Combined, they have created a perfect recipe for a mental health tsunami. All the usual stressors and triggers of mental health have been amplified.

Traditionally, stressors have been bumped into financial, emotional, social relationships at work, home or on the romantic front and physical health. All these could be accentuated by environmental impacts.

The 2020 theme, Move for mental health: Increased investment in mental health, draws attention to the huge gaps in funding for its infrastructure and personnel.

You only need to look at the local example to see this; save for Mathari mental hospital, no other notable public mental health service provider exists. Though a sprinkling of specialists in private and public facilities exist, they are not enough.

Part of the problem could be the non-disclosure of mental illness by individuals, despite almost all other forms of illness having a mental health component.

The World Health Organisation intimates that 25 percent of the world will be afflicted by a mental health condition in their lifetime. Presently, 450 million people have a mental health condition according to the same source.

Substance abuse, a growing global concern, is also linked with a risk of the rates rising further.

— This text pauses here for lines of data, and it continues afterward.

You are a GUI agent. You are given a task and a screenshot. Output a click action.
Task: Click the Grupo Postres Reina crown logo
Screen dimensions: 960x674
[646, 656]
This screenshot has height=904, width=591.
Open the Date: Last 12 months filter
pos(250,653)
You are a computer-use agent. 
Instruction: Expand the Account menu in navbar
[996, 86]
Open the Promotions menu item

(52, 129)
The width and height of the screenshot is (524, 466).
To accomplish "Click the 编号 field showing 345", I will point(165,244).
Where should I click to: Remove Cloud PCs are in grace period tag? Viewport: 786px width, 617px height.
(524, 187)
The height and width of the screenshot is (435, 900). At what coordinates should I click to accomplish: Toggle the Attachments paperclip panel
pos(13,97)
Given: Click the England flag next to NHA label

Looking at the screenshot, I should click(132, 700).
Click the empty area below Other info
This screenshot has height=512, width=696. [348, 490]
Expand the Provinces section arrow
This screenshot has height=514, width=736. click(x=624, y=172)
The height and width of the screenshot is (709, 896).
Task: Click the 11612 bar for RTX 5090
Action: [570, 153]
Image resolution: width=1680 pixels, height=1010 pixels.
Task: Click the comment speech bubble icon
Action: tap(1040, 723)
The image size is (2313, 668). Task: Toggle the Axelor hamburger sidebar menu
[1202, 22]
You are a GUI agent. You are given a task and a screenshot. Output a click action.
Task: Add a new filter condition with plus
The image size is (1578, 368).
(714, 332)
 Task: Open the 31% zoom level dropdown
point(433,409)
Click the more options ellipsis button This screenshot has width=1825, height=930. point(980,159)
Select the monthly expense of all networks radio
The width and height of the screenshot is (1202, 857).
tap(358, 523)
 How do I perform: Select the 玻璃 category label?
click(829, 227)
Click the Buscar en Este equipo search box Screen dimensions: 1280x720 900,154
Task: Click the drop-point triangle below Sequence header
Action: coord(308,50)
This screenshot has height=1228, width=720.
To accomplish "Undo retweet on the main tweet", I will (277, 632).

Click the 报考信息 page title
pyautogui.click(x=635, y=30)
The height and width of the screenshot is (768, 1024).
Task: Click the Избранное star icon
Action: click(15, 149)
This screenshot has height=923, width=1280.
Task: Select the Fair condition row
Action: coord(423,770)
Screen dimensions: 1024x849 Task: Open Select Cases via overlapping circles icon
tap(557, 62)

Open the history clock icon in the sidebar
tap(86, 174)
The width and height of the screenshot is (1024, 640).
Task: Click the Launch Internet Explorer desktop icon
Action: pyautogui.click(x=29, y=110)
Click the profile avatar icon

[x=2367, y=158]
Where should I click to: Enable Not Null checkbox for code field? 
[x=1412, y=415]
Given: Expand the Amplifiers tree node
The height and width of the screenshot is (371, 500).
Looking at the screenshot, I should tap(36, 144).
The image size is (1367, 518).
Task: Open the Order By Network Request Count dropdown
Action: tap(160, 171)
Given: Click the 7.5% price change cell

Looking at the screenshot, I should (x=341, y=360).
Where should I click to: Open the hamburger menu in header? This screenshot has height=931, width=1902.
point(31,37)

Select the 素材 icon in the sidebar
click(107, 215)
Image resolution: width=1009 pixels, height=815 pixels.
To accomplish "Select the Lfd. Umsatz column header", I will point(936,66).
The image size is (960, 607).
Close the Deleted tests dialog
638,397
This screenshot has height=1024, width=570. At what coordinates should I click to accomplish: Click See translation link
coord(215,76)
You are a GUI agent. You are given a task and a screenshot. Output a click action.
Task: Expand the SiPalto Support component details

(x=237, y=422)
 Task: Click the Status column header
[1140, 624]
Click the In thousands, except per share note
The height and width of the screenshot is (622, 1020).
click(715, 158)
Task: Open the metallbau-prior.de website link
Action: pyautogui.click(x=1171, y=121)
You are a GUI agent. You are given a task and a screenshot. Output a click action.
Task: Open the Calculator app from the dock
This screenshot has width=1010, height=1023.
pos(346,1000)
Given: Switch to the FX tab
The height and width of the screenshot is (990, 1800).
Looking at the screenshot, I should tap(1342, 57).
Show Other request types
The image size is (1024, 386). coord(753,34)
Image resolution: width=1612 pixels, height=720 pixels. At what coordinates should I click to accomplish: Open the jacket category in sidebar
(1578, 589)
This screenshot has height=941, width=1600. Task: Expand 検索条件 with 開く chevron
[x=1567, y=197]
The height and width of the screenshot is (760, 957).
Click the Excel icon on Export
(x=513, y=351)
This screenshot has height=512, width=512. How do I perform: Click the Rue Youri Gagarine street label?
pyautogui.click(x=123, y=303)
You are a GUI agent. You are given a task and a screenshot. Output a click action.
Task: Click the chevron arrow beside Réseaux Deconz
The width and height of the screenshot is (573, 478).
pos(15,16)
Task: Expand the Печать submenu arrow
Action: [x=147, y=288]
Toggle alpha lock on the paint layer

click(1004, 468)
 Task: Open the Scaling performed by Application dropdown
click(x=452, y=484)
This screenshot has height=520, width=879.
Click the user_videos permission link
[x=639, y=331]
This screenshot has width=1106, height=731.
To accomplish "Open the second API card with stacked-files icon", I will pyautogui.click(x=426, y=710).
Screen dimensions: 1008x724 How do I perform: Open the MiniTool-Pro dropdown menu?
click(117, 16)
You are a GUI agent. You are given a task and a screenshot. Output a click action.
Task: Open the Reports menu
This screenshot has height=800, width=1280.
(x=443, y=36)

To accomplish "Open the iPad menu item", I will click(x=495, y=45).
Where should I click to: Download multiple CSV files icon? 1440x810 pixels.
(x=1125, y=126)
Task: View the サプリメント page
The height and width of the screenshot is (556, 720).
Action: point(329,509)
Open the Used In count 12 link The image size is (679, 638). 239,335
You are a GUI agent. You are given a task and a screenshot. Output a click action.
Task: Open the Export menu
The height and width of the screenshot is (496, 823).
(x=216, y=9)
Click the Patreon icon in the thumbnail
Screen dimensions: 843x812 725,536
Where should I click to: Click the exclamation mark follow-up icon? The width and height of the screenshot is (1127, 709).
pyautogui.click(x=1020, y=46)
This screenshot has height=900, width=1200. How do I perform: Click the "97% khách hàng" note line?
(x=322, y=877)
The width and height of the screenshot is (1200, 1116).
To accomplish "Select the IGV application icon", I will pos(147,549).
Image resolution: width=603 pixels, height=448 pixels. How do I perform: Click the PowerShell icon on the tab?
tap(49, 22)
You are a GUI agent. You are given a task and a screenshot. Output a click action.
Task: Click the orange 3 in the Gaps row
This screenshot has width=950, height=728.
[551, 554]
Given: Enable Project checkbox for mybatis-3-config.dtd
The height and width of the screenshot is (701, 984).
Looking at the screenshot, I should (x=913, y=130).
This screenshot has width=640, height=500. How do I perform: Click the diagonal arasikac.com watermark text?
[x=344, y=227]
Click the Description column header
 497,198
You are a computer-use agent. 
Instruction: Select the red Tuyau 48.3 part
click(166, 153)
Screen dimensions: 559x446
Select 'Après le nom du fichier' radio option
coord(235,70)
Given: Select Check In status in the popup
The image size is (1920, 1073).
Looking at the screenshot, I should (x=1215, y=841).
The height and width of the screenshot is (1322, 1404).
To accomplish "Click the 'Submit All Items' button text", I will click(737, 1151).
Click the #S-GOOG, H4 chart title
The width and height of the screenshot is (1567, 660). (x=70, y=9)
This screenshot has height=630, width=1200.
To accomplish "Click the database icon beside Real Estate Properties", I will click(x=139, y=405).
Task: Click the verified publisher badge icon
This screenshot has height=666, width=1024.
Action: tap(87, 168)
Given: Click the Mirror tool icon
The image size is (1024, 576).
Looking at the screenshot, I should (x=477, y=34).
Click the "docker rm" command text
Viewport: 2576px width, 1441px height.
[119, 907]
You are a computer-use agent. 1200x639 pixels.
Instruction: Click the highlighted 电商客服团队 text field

Left unattended, some mental health conditions such as depression result in suicides, which are responsible for a worrying 1.4 percent of global deaths. Of concern, is the fact that 79 percent of these are in low- and middle-income countries.

At the core, is how we fund mental health. For a long time, it was under the wings of religious organisations and charities. The problem is that this solo approach has been inadequate.

Mary Wahome, is a psychologist and executive director of Reason to Hope, a mental health and psychosocial support organisation. She says it is a challenge in society, often stigmatised creating barriers towards seeking early care. As a result, many suffer in silence for potentially manageable causes. This group, is at highest risk.

She says there is urgent need for society to rethink the problem. Beyond the financial investments, identifying the root cause of the mental health triggers, is crucial. Without investment in these approaches, we risk exposing more of our citizens to harm.

According to Mary, insurers shy away from reimbursing mental health conditions at same levels as other medical conditions because it is very expensive to manage in a hospital setting.

As such, community health engagement models need to be adopted as well as preventive compared from curative approaches. Here a holistic approach encompassing education, religious, psychiatrists and psychologists as well as human resource personnel come together.

Our fraying social networks and cultures need to be strengthened to provide care in loving, confines of your home.